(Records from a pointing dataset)
+ + +

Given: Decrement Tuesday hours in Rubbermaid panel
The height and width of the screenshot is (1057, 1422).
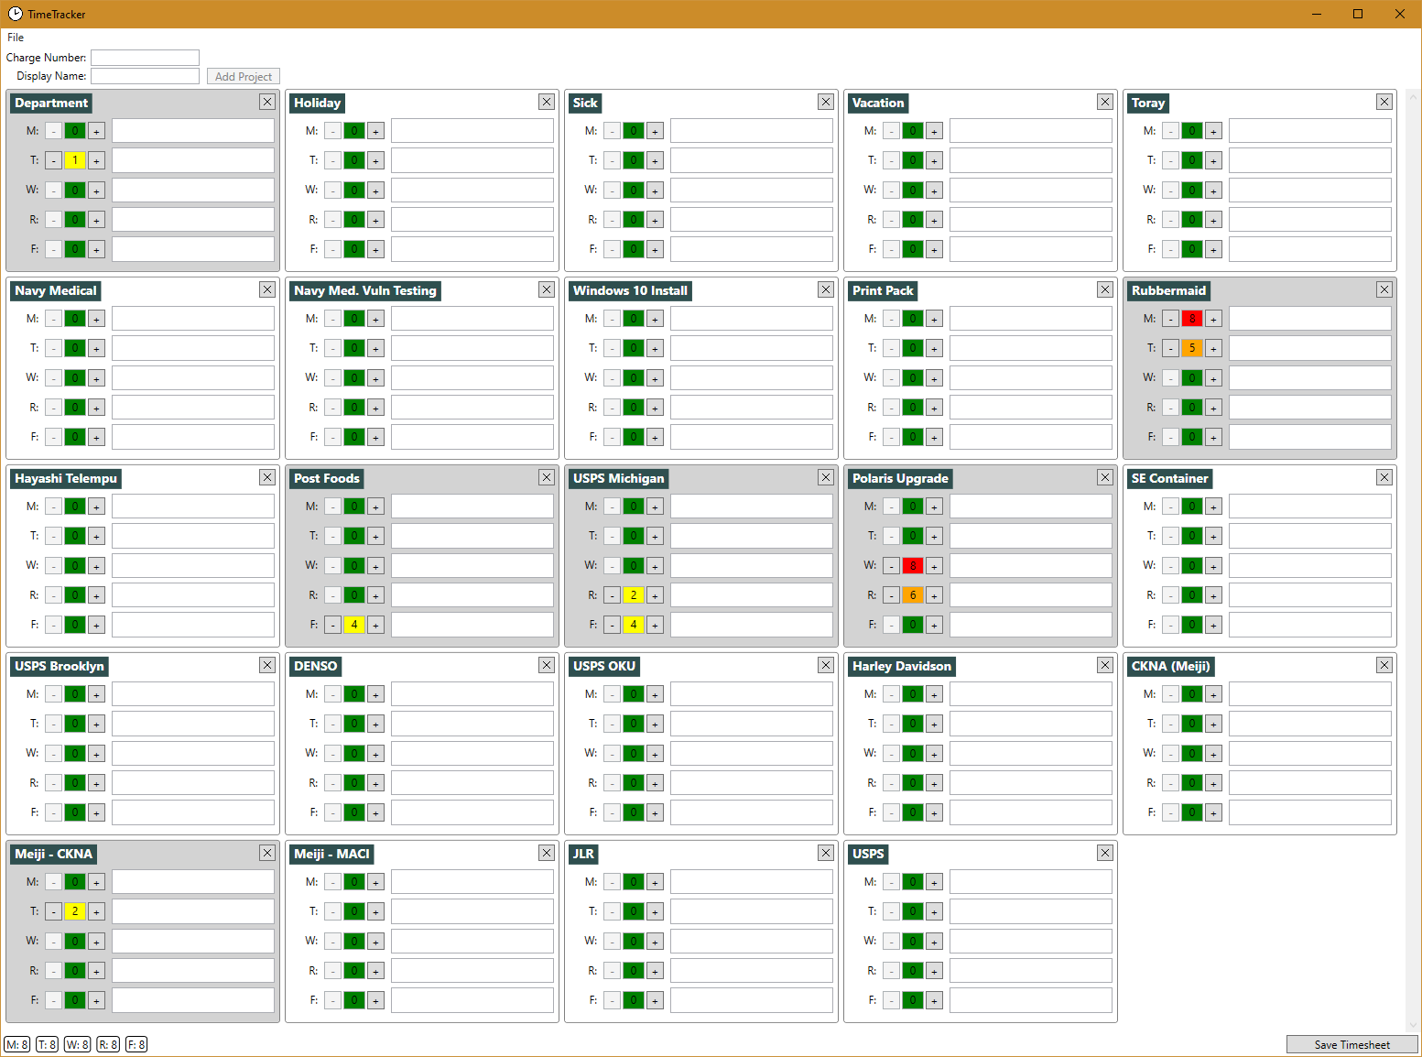Looking at the screenshot, I should tap(1170, 347).
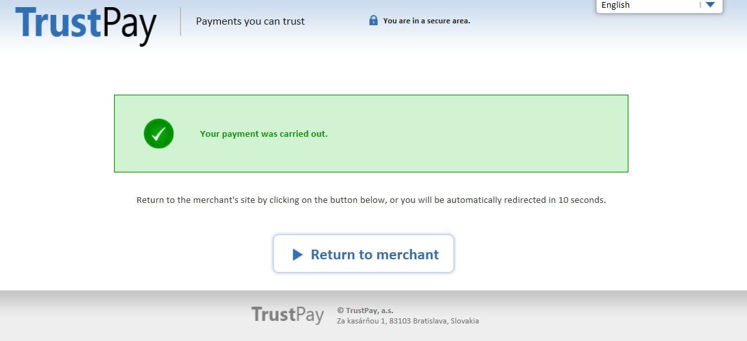Screen dimensions: 747x341
Task: Click the green payment confirmation box
Action: point(371,134)
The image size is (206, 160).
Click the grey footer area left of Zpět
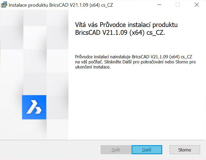pos(50,150)
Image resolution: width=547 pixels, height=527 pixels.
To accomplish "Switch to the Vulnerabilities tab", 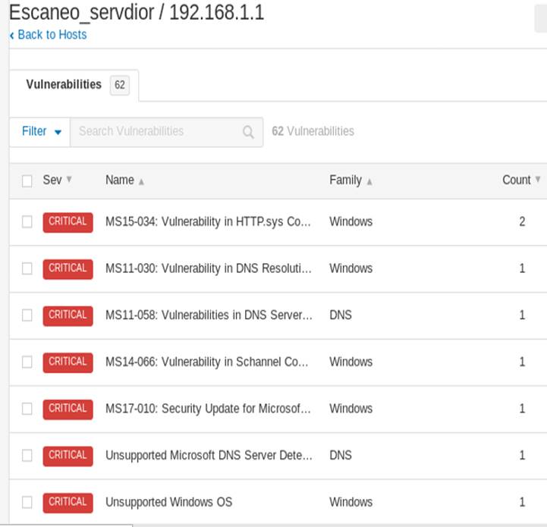I will [x=64, y=85].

+ + +

Tally the lines of the material above that contain the string "height". Reply with the number alone.

2